▶ **To be done**
Write out the rows below without any change, starting at the line containing "The height and width of the screenshot is (915, 824)." and continuing down through the line containing "pos(407,356)", with both of those lines included.

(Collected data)
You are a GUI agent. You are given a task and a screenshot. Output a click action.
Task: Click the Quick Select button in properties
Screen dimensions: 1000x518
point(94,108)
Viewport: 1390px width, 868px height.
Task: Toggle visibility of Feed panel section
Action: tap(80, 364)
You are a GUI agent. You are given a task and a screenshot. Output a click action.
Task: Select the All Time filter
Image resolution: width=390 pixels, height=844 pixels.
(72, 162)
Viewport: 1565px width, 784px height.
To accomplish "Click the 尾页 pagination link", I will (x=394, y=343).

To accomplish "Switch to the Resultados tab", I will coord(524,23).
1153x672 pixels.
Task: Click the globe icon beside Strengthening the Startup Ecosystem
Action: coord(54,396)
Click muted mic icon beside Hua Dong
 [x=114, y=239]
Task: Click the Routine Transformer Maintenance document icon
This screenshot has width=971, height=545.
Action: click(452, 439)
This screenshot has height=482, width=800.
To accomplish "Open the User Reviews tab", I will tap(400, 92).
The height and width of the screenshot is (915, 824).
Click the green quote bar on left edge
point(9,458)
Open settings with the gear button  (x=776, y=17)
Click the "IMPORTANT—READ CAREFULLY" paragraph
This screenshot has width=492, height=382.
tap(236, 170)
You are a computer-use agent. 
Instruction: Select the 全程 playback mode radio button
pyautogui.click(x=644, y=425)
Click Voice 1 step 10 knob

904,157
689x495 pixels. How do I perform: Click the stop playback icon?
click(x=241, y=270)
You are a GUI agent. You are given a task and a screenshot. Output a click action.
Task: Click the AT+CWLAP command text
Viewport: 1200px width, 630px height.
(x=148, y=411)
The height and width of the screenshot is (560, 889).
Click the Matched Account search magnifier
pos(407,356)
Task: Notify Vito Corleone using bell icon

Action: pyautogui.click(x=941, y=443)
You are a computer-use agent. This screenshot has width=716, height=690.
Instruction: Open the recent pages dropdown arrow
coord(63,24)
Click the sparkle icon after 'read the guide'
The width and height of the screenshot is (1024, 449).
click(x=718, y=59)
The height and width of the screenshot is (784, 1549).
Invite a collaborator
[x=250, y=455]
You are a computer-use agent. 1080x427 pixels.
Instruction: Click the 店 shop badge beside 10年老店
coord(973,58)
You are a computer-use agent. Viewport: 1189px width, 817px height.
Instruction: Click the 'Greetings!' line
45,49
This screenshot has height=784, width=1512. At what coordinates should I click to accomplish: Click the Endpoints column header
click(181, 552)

▶ **Worked answer**
The height and width of the screenshot is (915, 824).
Click the green quote bar on left edge
point(9,458)
Open settings with the gear button  (x=776, y=17)
Click the "IMPORTANT—READ CAREFULLY" paragraph
This screenshot has width=492, height=382.
tap(236, 170)
You are a computer-use agent. 
Instruction: Select the 全程 playback mode radio button
pyautogui.click(x=644, y=425)
Click Voice 1 step 10 knob

904,157
689x495 pixels. How do I perform: Click the stop playback icon?
click(x=241, y=270)
You are a GUI agent. You are given a task and a screenshot. Output a click action.
Task: Click the AT+CWLAP command text
Viewport: 1200px width, 630px height.
(x=148, y=411)
The height and width of the screenshot is (560, 889).
Click the Matched Account search magnifier
pos(407,356)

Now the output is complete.